* [Exercise aim]: Where the line with "Task: Click the sync arrows sidebar icon" appears below, start writing out lines exactly, and finish with the line with "You are a computer-use agent.", which is included; write out nothing else.

* [Records for this exercise]:

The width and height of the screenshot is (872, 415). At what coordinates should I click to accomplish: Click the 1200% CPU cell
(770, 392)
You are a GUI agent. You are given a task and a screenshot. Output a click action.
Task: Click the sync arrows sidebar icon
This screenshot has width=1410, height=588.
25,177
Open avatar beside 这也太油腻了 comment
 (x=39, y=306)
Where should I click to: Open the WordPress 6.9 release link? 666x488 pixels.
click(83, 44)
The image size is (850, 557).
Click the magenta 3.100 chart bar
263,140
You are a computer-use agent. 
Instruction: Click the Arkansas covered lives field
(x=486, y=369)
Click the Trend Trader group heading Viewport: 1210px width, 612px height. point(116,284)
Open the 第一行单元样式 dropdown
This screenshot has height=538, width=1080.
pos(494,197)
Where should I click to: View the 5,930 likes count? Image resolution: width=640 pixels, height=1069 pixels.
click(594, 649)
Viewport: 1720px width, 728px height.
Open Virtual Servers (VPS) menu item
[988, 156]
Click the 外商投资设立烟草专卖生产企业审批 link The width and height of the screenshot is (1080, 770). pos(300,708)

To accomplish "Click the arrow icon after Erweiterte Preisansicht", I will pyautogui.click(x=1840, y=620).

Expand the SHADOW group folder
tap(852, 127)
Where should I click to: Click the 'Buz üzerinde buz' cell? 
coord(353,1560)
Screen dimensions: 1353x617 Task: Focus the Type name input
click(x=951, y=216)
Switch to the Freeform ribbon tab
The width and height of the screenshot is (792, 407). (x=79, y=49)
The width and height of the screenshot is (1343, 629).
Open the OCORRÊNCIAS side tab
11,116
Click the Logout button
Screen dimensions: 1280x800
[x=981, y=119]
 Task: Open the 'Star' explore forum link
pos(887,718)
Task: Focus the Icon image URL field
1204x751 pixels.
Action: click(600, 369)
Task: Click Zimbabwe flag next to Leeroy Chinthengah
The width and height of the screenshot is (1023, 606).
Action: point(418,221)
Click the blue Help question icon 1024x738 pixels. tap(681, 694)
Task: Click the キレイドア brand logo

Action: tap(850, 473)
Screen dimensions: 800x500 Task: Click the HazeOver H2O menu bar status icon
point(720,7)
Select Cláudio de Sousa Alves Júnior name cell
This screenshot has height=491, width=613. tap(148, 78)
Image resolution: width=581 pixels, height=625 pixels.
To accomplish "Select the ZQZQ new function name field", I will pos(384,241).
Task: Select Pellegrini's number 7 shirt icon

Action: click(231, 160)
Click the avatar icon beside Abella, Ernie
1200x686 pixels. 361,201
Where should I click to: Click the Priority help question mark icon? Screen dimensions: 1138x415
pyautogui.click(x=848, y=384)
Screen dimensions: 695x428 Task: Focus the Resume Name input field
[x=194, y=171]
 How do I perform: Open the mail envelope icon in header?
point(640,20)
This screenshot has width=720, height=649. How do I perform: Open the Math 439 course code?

* [Exercise result]:
Task: Click the sync arrows sidebar icon
This screenshot has width=1410, height=588.
25,177
Open avatar beside 这也太油腻了 comment
 (x=39, y=306)
Where should I click to: Open the WordPress 6.9 release link? 666x488 pixels.
click(83, 44)
The image size is (850, 557).
Click the magenta 3.100 chart bar
263,140
You are a computer-use agent. 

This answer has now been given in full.